Excerpt:
Quantum theory arose in the late 19th and early 20th century as a result of experimental results that were paradoxical in light of classical physics. Classical models predicted that a hot body (such as a star) should emit infinite energy, contrary to observation, and the emission of electrons from an illuminated metal surface was found to depend not on the intensity of the illumination (as predicted by classical models), but on its frequency. Quantum mechanics was developed to explain these and similar paradoxes.

In recent years, cognitive psychology has discovered its own set of paradoxes, driven largely by the work of Kahneman and Tversky and embodied in the heuristics and biases school of research. Contrary to classical probabilistic analyses of cognition and decision making, extensive experimental evidence shows that people often assign a higher probability to conjoined statements than to either portion alone. We also vary the probability assigned to a joint state depending on the order in which we consider the components; ignore the impact of base rates and sample sizes; and are heavily biased in our decisions by prior information, among other anomalous effects. These empirical results appear to invalidate the most natural probabilistic models of cognition, and so have created a theoretical vacuum for cognitive psychologists.

Source material:
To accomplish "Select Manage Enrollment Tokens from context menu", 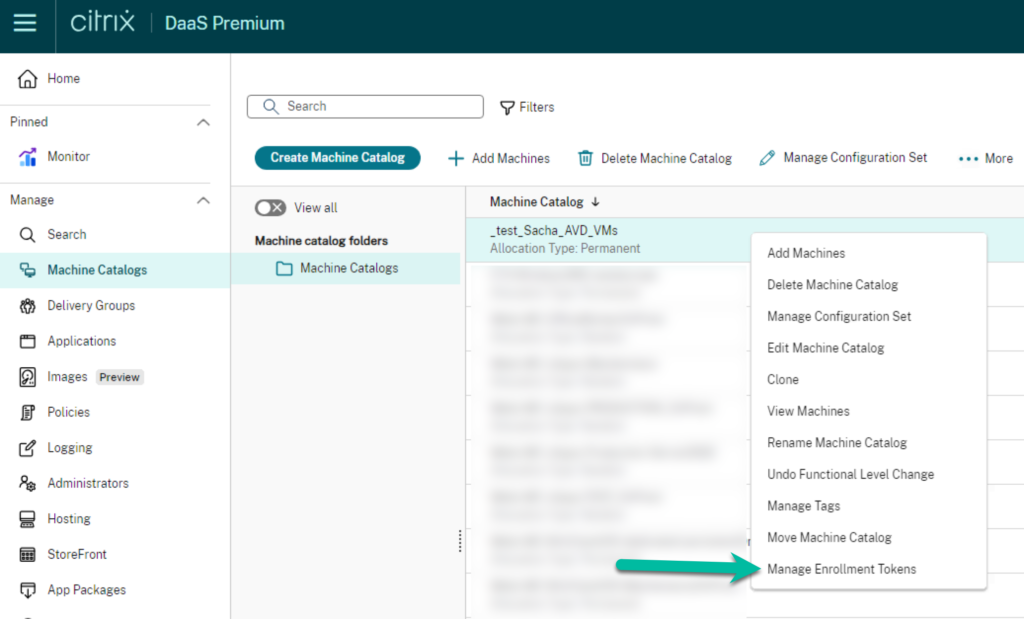I will [841, 569].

Required work:
#1 Copy the passage on quantum theory and cognitive paradoxes from "In recent years, cognitive" up to and including "for cognitive psychologists.".
#2 Write what comes next in the passage on quantum theory and cognitive paradoxes, starting after its last sentence.

Results by task:
#1
In recent years, cognitive psychology has discovered its own set of paradoxes, driven largely by the work of Kahneman and Tversky and embodied in the heuristics and biases school of research. Contrary to classical probabilistic analyses of cognition and decision making, extensive experimental evidence shows that people often assign a higher probability to conjoined statements than to either portion alone. We also vary the probability assigned to a joint state depending on the order in which we consider the components; ignore the impact of base rates and sample sizes; and are heavily biased in our decisions by prior information, among other anomalous effects. These empirical results appear to invalidate the most natural probabilistic models of cognition, and so have created a theoretical vacuum for cognitive psychologists.

#2
This book suggests that quantum theory, which answered the paradoxes of modern physics, also holds the key to understanding the paradoxes of modern experimental psychology. Quantum theory is often characterized in terms of the dual wave-particle nature of subatomic particles, and some researchers speculate that subatomic dynamics in the brain give rise to distinctive cognitive phenomena. However, the authors are agnostic on this point. They focus rather on the mathematical framework of quantum mechanics, Hilbert spaces (abstract vector spaces supporting an inner product). In quantum mechanics, a state is a vector, the probability of a state is the squared length of a vector, superposition effects result from skewing between different sets of basis vectors spanning the same space, and dynamics is defined in terms of unitary transformations of state vectors. The objective here is to show that, unlike classical probabilities based on sets, probabilities defined geometrically using Hilbert spaces are consistent with the modern paradoxes of experimental psychology. For the past ten years, a growing community of cognitive psychologists has been exploring this thesis, and this book presents this body of work in a coherent and unified exposition. In brief, it offers a mathematical theory to explain the observations of the heuristics and biases school.

Chapter 1 motivates the book by pointing out classic problems in cognition and decision making. Chapter 2 provides a brief introduction to quantum theory, contrasting it point by point with classical probability. Chapters 3 through 7 use the theory to explain some of the puzzling results of cognitive experiments, including question order effects, errors in probability judgment, and reasoning about combinations of concepts and the implications for conjoint memory recognition; a general exposition of the human semantic space in terms of quantum theory is also provided. Chapter 8 offers more details on how cognitive dynamics can be described in quantum terms, and chapters 9 through 11 apply these dynamics to decision making, offering a quantum view of human information processing and learning. Chapter 12 reviews the contributions of the quantum approach, surveys current and ongoing work in the field, and addresses a number of objections that the authors have encountered from reviewers.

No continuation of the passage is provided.